• _PROBLEM DESCRIPTION_:
Answer these questions from the page about the Papercuts album:
(a) On what date was the instrumental version of the album released?
(b) Which studio album has no songs on the release?
(c) What rating did Blabbermouth.net give the album?

• _PAGE EXCERPT_:
□ □ □ □
Greatest hits album by Linkin Park
- Released: April 12, 2024
- Recorded: 2000–2023;
- Length: 67:56
- Labels: Warner; Machine Shop;
- Producers: Don Gilmore; Linkin Park; Mike Shinoda; Rick Rubin; Brad Delson;

Linkin Park chronology
| Meteora 20th Anniversary Edition (2023) | Papercuts (Singles Collection 2000–2023) (2024) | From Zero (2024) |

Singles from Papercuts
- "Friendly Fire" Released: February 23, 2024; "Qwerty" Released: April 26, 2024;

= Papercuts (Singles Collection 2000–2023) =

Papercuts (Singles Collection 2000–2023), or simply Papercuts, is the first greatest hits album by American rock band Linkin Park. It was released on April 12, 2024, through Warner Records, following the Meteora 20th Anniversary Edition (2023).

On June 28, 2024, the instrumental version of the album was released with the same track listing.

Professional ratings
Review scores
| Source | Rating |
| AllMusic | Star |
| Blabbermouth.net | 10/10 |
| Kerrang! | 4/5 |
| Metal Hammer | Star Half star |

== Background ==
The album spans the band's best-selling singles from 2000 to 2023 and was announced alongside the release of the song "Friendly Fire" on February 23, 2024, which appears as the final track and had been recorded during the One More Light (2017) sessions. Papercuts also includes the official release of the song "Qwerty", which first appeared on the band's 2006 fanclub-exclusive EP, LP Underground 6.0. It features material from six of Linkin Park's seven studio albums released during Bennington's lifetime; The Hunting Party (2014) did not feature any songs on the release.
□ □ □ □
• _STORED ROWS_:
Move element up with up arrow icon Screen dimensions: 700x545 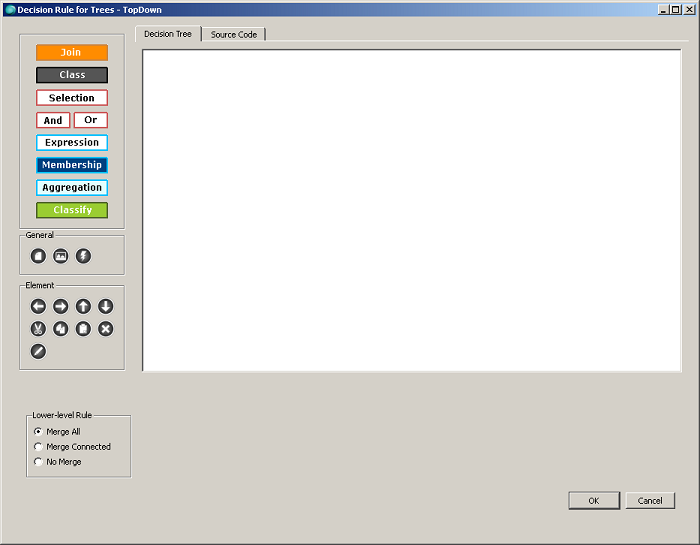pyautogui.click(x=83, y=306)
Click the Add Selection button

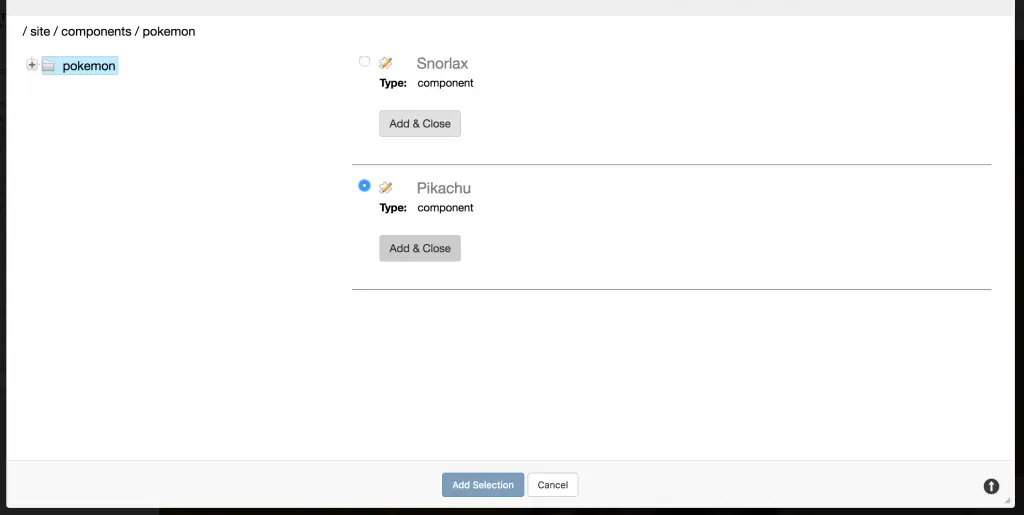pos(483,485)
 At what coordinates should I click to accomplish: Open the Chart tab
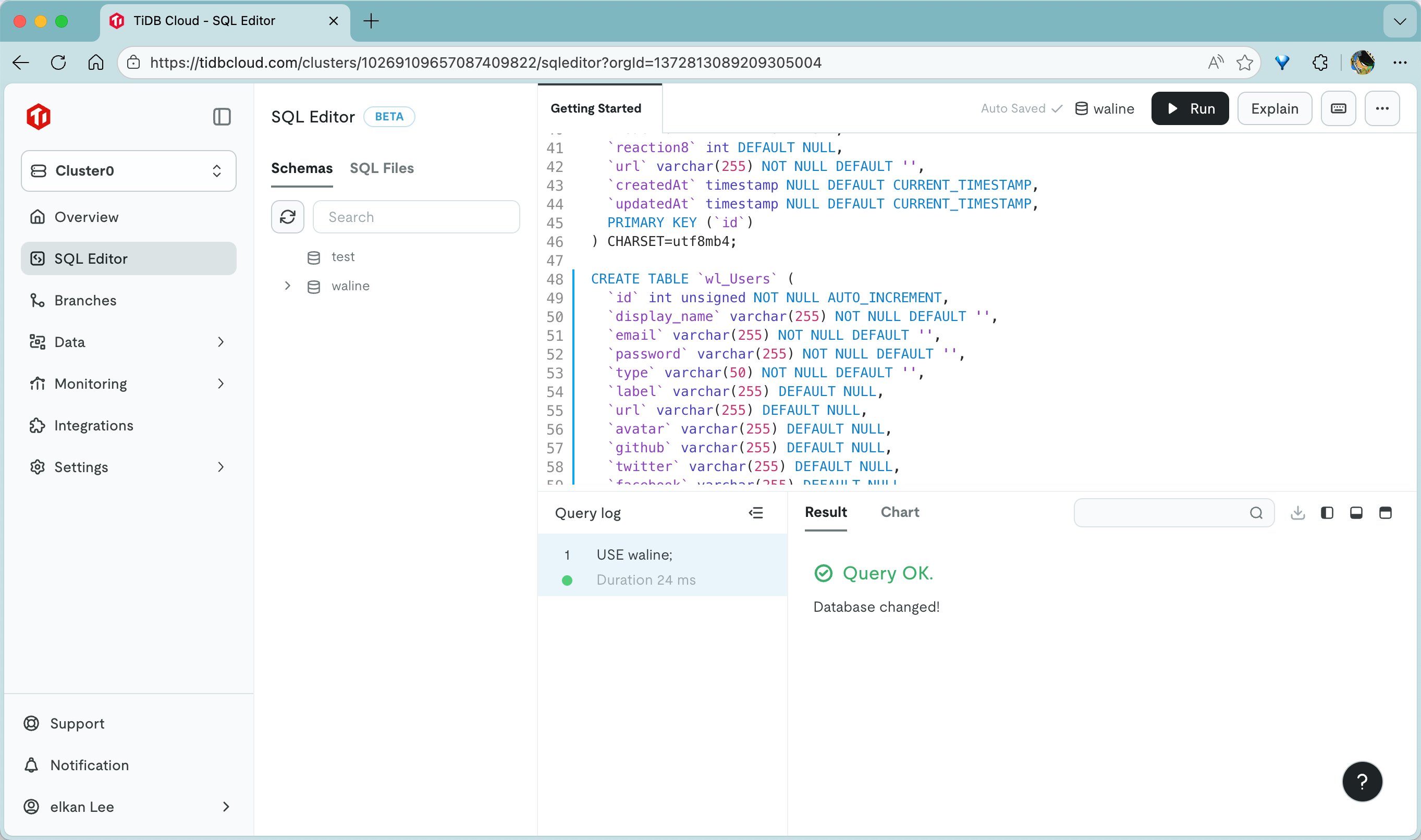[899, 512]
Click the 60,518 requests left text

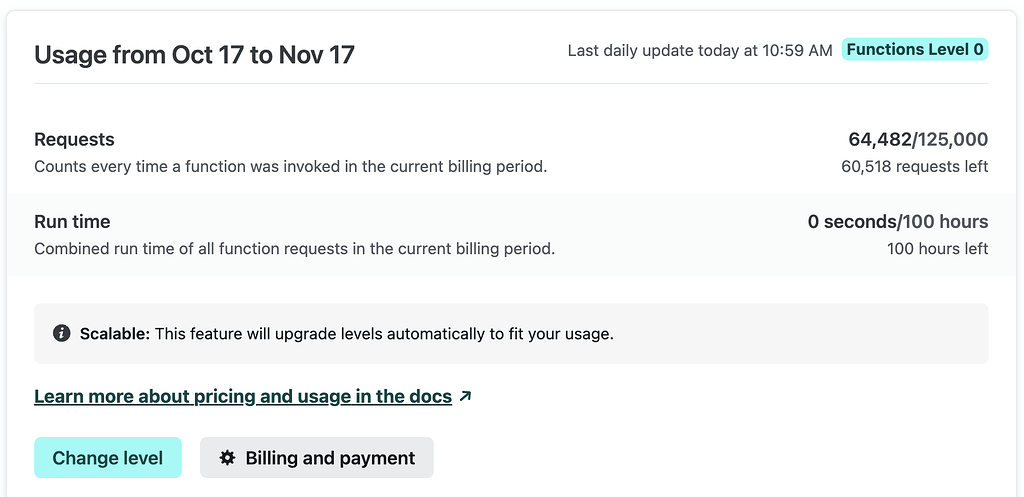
□ □ □ □
• _TASK RESPONSE_:
(a) June 28, 2024
(b) The Hunting Party (2014)
(c) 10/10